3. Applying to Displayed Math: The key line here is the luatexbase.add_to_callback that adds the node_processor to the post_mlist_to_hlist_filter. This ensures that the kerning feature is also applied to displayed math, which is processed differently from inline math. This is the heart of the workaround, guys. As we've discussed, displayed math is handled in a separate way by LaTeX, and by default, the font features might not be applied consistently. By adding the node processor to the post_mlist_to_hlist_filter, we're explicitly telling LaTeX to apply our kerning adjustments to displayed equations as well. This ensures that the spacing in our displayed math is consistent with the inline math, giving our document a more polished and professional look. The if true then conditional block is a nice touch because it allows us to easily enable or disable this part of the workaround. This can be useful for debugging or for situations where we might not want the kerning adjustments to be applied to displayed math. So, this step is crucial for achieving consistency in our document's typography.

With this workaround, the kerning should now be applied consistently to both inline and displayed math.

Why This Happens: A Deeper Dive

To really understand why this issue occurs, we need to delve into how LaTeX processes math.
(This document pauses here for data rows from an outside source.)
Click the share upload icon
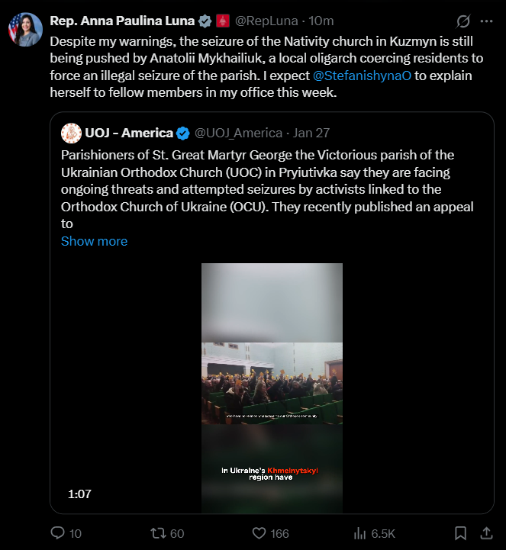[485, 533]
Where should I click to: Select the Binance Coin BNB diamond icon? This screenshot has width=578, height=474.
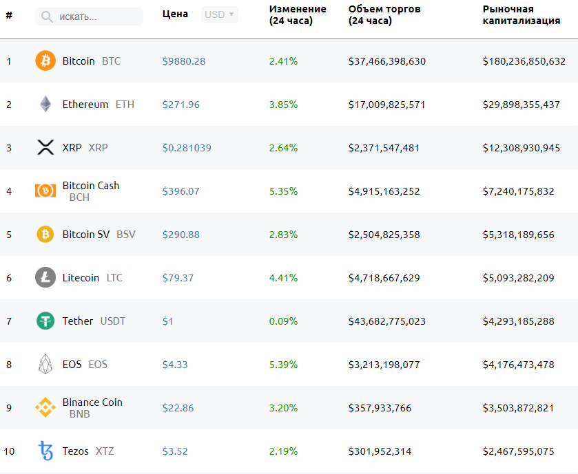click(45, 407)
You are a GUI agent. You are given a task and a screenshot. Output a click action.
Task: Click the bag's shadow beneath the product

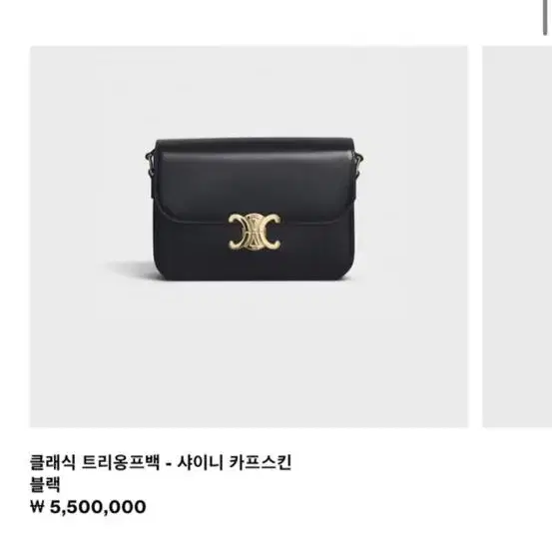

Inline and displayed math are treated differently, and the luaotfload package, which handles OpenType font features in LuaTeX, might not apply features uniformly across both modes. This is a bit of a rabbit hole, but it's worth exploring if you're a LaTeX enthusiast or someone who needs to troubleshoot complex typesetting issues. The key takeaway here is that LaTeX's internal workings can sometimes lead to unexpected behavior, and understanding these nuances is essential for advanced users. Knowing how LaTeX handles different types of math and how packages like luaotfload interact with these processes can empower you to solve a wide range of typesetting problems.

Conclusion

This kerning issue is a prime example of the quirks you can encounter when working with advanced typesetting systems like LaTeX. While it might seem like a small detail, consistent kerning is crucial for professional-looking documents. By understanding the problem and applying the workaround, you can ensure that your math formulas look their best, whether inline or displayed. And that's what we're all striving for, right? A beautifully typeset document that communicates our ideas clearly and effectively. Keep experimenting, keep learning, and don't be afraid to dive into the details – that's where the real LaTeX magic happens!